Concorrência dificulta contratação


Em sua loja, Leonardo Lelis revela que cerca de 20% de novas vagas foram criadas para todo o empreendimento, seja no setor interno (vendas e atendimento) e no pátio (entrega e estocagem). "A gente contrata muito e ainda falta porque não tem mão-de-obra qualificada. Aí a gente tem de inventar, tentar de algum jeito", alerta. Cláudio acredita que a concorrência no setor também é responsável pela dificuldade na mão-de-obra, pois há disputa de funcionários do pátio com as construções.


"No setor interno, de atendimento, limpeza e vendas, não temos muita dificuldade em encontrar pessoas. Mas em relação ao pátio sim, pois muitos se tornam serventes e vão trabalhar nas obras", explica Cláudio. Em sua empresa, o aumento das vendas (20%) é proporcional ao de empregados. Neste semestre, ele afirma ter contratado quatro funcionários. De todo modo, ele exemplifica as diferenças entre as áreas do empreendimento pelo tempo que os servidores permanecem na loja. "Temos vendedores de 5, até 10 anos de casa, é um setor em que há permanência. No pátio, com um ano já é considerado veterano, pois a rotatividade é bem maior", conta.

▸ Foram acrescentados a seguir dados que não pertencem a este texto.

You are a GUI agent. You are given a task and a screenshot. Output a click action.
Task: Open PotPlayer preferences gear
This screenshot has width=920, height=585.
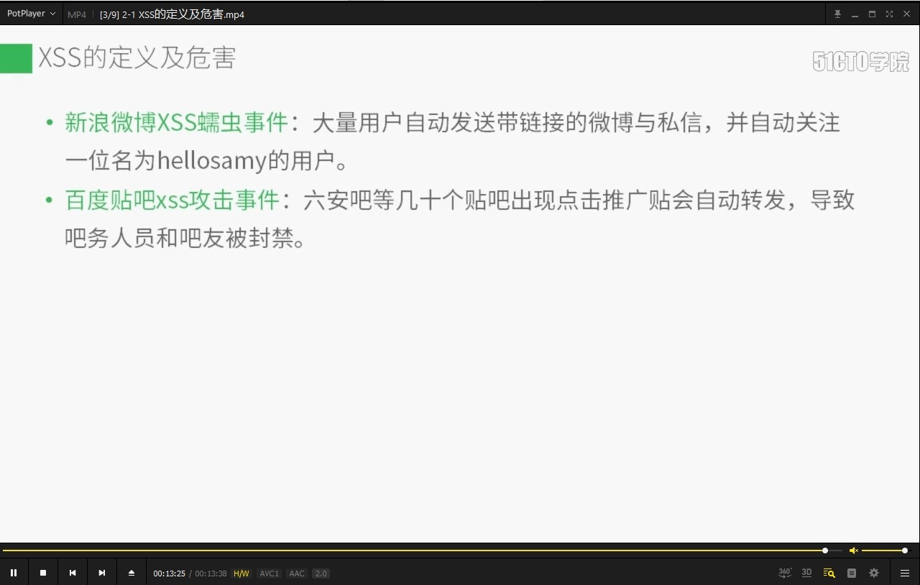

Roberto Elias, do Sinduscon-GO, endossa que Goiás está um verdadeiro canteiro de obras, pois há baixa na taxa de juros e aumento no crédito e nos prazos, o que eleva o poder de compra dos imóveis. Leonardo afirma que a taxa de crescimento do ramo no Estado só não é maior do que a da região Nordeste e reitera que isto ocorre por esta ter tido maiores incentivos do governo federal. Assim mesmo, o destaque, para os empresários, não se explica somente pelo apoio governamental em relação à redução do IPI.


Lelis destaca que estas taxas se mantêm desde o ano anterior e continuarão até o fim deste e, além disso, o segmento cresce de maneira planejada. "Quando ocorreu a crise de 2008, ninguém parou a obra por conta dela. As obras foram terminadas e depois as construtoras esperaram um tempo para começarem outras a partir do que aconteceria no mercado", pontua. Até por isso, não há uma perspectiva dos varejistas por uma corrida dos consumidores no final do ano, próximo ao fim do IPI, como ocorreu no caso dos automóveis.


Para Cláudio, o caso do setor automobilístico se deu porque os lojistas se utilizaram do fim do IPI como estratégia de marketing, para expandir as vendas. "Pode ser que quase no fim do IPI haja alguma propaganda a este respeito das lojas de materiais para construção, usando isso como argumento de venda, mas ainda não teve nada", diz.